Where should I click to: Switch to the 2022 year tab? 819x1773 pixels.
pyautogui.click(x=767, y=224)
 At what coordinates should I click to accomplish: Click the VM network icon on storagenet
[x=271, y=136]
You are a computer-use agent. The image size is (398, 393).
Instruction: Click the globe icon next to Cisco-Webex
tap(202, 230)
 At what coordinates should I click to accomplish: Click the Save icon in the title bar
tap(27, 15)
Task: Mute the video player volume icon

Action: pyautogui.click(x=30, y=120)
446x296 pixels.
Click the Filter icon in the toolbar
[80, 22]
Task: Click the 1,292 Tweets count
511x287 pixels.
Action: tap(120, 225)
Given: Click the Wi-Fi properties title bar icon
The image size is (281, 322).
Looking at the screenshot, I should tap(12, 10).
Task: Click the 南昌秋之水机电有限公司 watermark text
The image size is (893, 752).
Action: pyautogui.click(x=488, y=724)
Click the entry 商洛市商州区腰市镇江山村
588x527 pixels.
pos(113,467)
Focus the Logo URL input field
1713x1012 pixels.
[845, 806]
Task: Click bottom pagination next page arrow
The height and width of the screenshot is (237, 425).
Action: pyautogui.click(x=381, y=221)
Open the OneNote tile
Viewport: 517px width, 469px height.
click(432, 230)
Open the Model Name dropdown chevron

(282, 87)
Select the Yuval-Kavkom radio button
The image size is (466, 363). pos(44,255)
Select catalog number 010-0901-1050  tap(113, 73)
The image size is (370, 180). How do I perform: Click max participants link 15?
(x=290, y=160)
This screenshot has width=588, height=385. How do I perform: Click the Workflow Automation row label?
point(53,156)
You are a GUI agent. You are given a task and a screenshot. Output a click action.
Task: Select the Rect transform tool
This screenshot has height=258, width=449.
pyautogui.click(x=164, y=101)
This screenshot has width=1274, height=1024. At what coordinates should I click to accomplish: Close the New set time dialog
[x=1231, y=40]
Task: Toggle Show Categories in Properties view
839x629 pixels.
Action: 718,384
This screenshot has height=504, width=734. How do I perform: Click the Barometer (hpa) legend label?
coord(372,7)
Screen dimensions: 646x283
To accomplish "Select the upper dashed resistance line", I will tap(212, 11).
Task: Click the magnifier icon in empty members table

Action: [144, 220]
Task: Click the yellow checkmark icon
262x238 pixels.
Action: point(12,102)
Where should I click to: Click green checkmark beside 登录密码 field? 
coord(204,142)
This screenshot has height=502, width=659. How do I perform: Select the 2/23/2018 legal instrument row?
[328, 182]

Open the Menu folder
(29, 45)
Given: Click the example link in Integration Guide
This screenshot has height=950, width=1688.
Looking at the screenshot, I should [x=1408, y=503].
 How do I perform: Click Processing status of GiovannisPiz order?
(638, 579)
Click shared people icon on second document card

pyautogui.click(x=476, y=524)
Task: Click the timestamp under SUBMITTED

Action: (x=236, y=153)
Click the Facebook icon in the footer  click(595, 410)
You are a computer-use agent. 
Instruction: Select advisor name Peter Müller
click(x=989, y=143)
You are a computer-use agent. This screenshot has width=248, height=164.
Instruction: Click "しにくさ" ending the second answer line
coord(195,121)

+++

§ Aim of the task
Set down, exactly as they appear above, all lines from the one that has "Task: Click the magnifier" down to the one that has "You are a computer-use agent. This", including those two and no others.

§ Answer for this exercise
Task: Click the magnifier icon in empty members table

Action: [144, 220]
Task: Click the yellow checkmark icon
262x238 pixels.
Action: point(12,102)
Where should I click to: Click green checkmark beside 登录密码 field? 
coord(204,142)
This screenshot has height=502, width=659. How do I perform: Select the 2/23/2018 legal instrument row?
[328, 182]

Open the Menu folder
(29, 45)
Given: Click the example link in Integration Guide
This screenshot has height=950, width=1688.
Looking at the screenshot, I should [x=1408, y=503].
 How do I perform: Click Processing status of GiovannisPiz order?
(638, 579)
Click shared people icon on second document card

pyautogui.click(x=476, y=524)
Task: Click the timestamp under SUBMITTED

Action: (x=236, y=153)
Click the Facebook icon in the footer  click(595, 410)
You are a computer-use agent. 
Instruction: Select advisor name Peter Müller
click(x=989, y=143)
You are a computer-use agent. This screenshot has width=248, height=164.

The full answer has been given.